Title: HIGH-RESOLUTION GENETIC AND PHYSICAL MAPPING OF THE CAULIFLOWER HIGH BETA-CAROTENE OR (ORANGE) GENE

Author
item Li, Li
item LU, S - CORNELL UNIVERSITY
item O'HALLORAN, D - CORNELL UNIVERSITY
item Garvin, David
item VREBALOV, JULIA - BOYCE THOMPSON INST

Submitted to: Molecular Genetics and Genomics
Publication Type: Peer Reviewed Journal
Publication Acceptance Date: 6/23/2003
Publication Date: 10/1/2003
Citation: LI, L., LU, S., O'HALLORAN, D.M., GARVIN, D.F., VREBALOV, J. HIGH-RESOLUTION GENETIC AND PHYSICAL MAPPING OF THE CAULIFLOWER HIGH BETA-CAROTENE OR (ORANGE) GENE. MOLECULAR GENETICS AND GENOMICS. 2003. v. 270. p. 132-138.

Interpretive Summary: Vitamin A deficiency is a global problem. It is estimated that more than 250 million children worldwide are at risk. As humans are unable to synthesize vitamin A de novo from endogenous isoprenoid precursors, dietary carotenoids are the most potent precursor of vitamin A. To enhance the nutritional value of plant foods via increased carotenoid content, we need to understand how carotenoid synthesis and accumulation are regulated in plants.

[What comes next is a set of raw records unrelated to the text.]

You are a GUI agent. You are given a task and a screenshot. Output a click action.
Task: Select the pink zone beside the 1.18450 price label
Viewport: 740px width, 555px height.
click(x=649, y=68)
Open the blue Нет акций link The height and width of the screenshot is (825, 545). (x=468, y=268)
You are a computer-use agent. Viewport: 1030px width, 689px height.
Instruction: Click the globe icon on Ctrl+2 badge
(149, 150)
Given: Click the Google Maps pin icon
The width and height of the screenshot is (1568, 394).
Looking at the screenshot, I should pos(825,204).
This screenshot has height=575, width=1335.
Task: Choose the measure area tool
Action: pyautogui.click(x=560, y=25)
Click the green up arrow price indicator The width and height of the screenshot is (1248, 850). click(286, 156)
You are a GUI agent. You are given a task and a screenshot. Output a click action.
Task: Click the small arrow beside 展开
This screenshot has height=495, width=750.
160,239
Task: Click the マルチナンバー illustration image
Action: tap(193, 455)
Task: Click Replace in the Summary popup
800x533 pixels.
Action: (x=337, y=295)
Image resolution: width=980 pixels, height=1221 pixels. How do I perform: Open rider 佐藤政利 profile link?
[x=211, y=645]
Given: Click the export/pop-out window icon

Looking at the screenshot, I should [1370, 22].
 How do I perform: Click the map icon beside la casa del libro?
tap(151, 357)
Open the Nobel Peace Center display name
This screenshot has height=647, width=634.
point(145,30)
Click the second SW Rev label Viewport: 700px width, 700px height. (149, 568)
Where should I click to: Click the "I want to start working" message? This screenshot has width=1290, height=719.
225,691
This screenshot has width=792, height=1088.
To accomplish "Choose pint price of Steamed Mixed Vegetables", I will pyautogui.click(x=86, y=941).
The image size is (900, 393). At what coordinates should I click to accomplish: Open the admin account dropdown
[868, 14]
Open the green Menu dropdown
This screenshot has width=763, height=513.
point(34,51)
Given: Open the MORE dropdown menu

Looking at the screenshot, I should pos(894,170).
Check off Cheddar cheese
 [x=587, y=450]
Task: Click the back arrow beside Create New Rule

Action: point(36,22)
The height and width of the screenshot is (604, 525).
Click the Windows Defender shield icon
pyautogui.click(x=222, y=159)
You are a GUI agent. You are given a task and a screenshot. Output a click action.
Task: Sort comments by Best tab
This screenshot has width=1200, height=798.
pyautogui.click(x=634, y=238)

A cauliflower Or gene mutant which induces the accumulation of high levels of B-carotene provides a good model to study regulation of these processes. In this paper, as part of a map-based cloning strategy,we describe high-resolution genetic mapping of the Or gene, the construction of a cauliflower large-insert DNA library, and the establishment of the region of the genome containing this gene. Based on this research, we were able to narrow the location of the Or gene to a very small DNA fragment. The results reported here provide the essential information to isolate this interesting and potentially important Or gene in improving carotenoid content in crops.

Technical Abstract: The cauliflower Or gene causes high levels of beta-carotene to accumulate in various tissues of the plant that are normally devoid of carotenoids. To decipher the molecular basis by which Or regulates carotenoid accumulation, we have undertaken the isolation of Or by a map-based cloning strategy. Two previously isolated locus-specific sequence-characterized amplified region (SCAR) markers that flank Or were employed for the analysis of a large segregating population consisting of 1632 F2 individuals, and a high-resolution genetic linkage map of the Or locus region was developed. To facilitate positional cloning, we constructed a cauliflower bacterial artificial chromosome (BAC) library using high molecular weight DNA from the Or homozygous plants. The BAC library comprises 60,288 clones with an average insert size of 110 kb and represents an estimated 10-fold coverage of the genome. A BAC contig encompassing the Or locus was established by screening the library with a marker closely linked to Or and by overlapping BAC clones through chromosome walking. Physical mapping delimited the Or locus to a 50-kb DNA fragment within a single BAC clone, which corresponds to a genetic interval of 0.3 cM.